林朝夏“你别费力气了,我想这应该是个弹簧机关门,这种门一旦关上,就只能从外面打开了。”
林朝夏坐在地上对路垚道。
路垚“你说他这地窖里也没宝贝,干嘛还弄个机关门啊,又不是防贼,难道他是用来关人的?”
林朝夏“关谁?关我们俩个么?”
林朝夏突然打趣道。
路垚听罢,不禁笑出声来。
他真不知道是该说林朝夏心大,还是该说她幽默。
在这么黑暗的环境里,她竟然还能保持镇定,这要是换作一般女孩子,早吓哭了吧。
路垚慢慢走下梯子,摸索着坐到林朝夏身旁,
路垚“这里这么黑,什么也看不见,你不怕吗?”
他好奇的问林朝夏。
林朝夏“不怕啊,你呢?”
林朝夏回答的很轻松。
路垚“有...有点。”
林朝夏听罢笑了笑,又对他道:
林朝夏“那你试着把眼睛闭起来,在脑子里想着夜空里又圆又大的月亮,然后深呼吸三次,再慢慢把眼睛睁开。”

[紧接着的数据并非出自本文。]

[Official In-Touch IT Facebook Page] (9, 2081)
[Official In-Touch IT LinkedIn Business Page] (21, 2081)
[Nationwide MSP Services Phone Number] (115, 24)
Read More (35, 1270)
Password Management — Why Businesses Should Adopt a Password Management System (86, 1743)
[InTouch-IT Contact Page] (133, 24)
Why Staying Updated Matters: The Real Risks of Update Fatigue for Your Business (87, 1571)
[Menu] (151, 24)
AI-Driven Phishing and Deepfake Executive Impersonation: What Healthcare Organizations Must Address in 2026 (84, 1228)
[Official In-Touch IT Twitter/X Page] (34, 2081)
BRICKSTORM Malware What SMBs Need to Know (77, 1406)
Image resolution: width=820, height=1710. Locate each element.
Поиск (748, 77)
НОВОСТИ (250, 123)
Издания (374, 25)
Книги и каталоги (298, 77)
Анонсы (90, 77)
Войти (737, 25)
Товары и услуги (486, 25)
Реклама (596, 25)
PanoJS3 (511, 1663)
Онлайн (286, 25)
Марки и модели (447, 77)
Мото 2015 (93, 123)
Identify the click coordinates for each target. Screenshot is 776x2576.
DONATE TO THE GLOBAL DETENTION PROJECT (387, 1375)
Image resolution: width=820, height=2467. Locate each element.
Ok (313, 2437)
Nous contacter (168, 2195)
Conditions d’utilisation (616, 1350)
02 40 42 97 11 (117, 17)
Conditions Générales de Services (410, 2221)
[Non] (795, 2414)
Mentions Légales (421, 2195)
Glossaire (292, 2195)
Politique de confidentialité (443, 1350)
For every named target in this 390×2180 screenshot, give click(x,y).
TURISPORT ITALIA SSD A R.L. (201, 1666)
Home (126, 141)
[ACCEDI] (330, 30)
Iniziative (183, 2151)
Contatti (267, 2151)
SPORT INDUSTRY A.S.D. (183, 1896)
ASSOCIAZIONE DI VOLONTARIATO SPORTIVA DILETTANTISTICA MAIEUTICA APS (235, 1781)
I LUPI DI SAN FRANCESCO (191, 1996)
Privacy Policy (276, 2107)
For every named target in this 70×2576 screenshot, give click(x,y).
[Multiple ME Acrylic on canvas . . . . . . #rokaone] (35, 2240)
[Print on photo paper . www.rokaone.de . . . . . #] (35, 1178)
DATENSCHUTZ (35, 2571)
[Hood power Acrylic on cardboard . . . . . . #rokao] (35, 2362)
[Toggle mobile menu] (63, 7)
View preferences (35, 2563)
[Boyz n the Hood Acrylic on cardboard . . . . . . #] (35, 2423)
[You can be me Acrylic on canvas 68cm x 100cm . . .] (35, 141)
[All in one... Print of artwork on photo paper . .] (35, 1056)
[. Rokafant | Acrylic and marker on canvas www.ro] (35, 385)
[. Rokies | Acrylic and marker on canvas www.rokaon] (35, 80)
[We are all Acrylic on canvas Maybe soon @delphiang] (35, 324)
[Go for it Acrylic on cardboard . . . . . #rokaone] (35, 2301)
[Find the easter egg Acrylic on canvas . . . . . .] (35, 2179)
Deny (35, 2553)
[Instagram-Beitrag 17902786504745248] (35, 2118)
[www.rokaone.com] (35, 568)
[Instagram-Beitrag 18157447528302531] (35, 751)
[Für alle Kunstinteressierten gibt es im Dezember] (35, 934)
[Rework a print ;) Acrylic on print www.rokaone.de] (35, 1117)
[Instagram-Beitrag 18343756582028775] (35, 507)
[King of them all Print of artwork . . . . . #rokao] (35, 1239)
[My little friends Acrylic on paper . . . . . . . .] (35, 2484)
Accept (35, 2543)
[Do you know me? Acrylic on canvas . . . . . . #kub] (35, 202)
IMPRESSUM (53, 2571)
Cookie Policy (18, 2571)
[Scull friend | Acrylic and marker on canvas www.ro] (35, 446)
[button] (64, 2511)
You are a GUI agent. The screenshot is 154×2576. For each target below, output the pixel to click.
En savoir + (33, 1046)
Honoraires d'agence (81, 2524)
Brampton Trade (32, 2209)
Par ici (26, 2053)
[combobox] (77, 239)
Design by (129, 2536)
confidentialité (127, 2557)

路垚听了这话,照着她教的法子慢慢闭上了眼睛,深呼吸之后又将眼睛睁开。
说也奇怪,这看似普通的一个举动,在这时竟然那么管用。
他好像真的一点都不怕了。
路垚“好像挺管用啊,你是怎么知道这个办法的?”
他问林朝夏。
林朝夏轻叹了口气,回应道:
林朝夏“小的时候啊我常常四处流浪,有时被人欺负了,就会找个黑暗的地方躲起来,刚开始很怕,可后来慢慢就习惯了。”
路垚“你父母当时为什么要丢下你啊?”
他又问。
路垚这话一问出口,林朝夏顿时沉默了。
林朝夏“这也是我想问的。”
过了好一阵子她才说道:
林朝夏“如果哪天还能再见到他们,我一定会问个清楚,为什么要丢下我,是不是我哪儿做的不好,惹他们生气了?”
听了她说的这些话,一种说不清道不明的莫名情愫在路垚的心里头滋生发芽。
他忽然觉得他开始怜悯起这个表面看似活泼开朗,可实则内心孤独的女孩了。
但那样的感情又或许不是怜悯和同情,而是别的什么。
他也说不明白那到底是一种怎样的感觉。
林朝夏“哎,别说我了,说说你吧,你小时候是什么样子的?该不会也跟现在一样这么贪钱吧?”
林朝夏吸吸鼻子,突然问起路垚来。
路垚“才不是呢,我小时候可乖了,大家都很喜欢我的!”
林朝夏“那你怎么变成现在这个样子了?”
林朝夏又问。
路垚“都是生活所迫。”
路垚叹了口气,无奈道。
林朝夏“生活都对你做了什么啊?”
黑暗里忽然传来林朝夏的笑声。
明明是与往日一样的笑声,却不知怎的,在这样的环境下竟能让路垚如此安心。
俩人继续愉快的聊着童年轶事,也不知是过了多久,林朝夏渐渐有了困意。
黑暗中,路垚的肩头忽然被什么东西压了一下,他不知道发生了什么,四周突然好安静。
他轻声唤了唤林朝夏:
路垚“林法医?”
没有人回应。
路垚缓缓伸出手来摸了摸他肩头上的硬物,那是一张软软的脸蛋。
应该是林朝夏倒在他的肩头睡着了。
路垚触碰到那张脸的一瞬间,手指像是触了电似的,麻麻的。
他的手指又探到了她的鼻息,那一阵气传到他的手上,却让他更加方寸大乱。
路垚的心跳好似快了一些,脸颊也有些燥热,他想,他应该是脸红了。
路垚“乔楚生说得对,你的确是个招人心疼的姑娘。”
他喃喃自语道。
漫漫长夜,俩人相互依靠着。
路垚闭上眼睛,渐渐睡去。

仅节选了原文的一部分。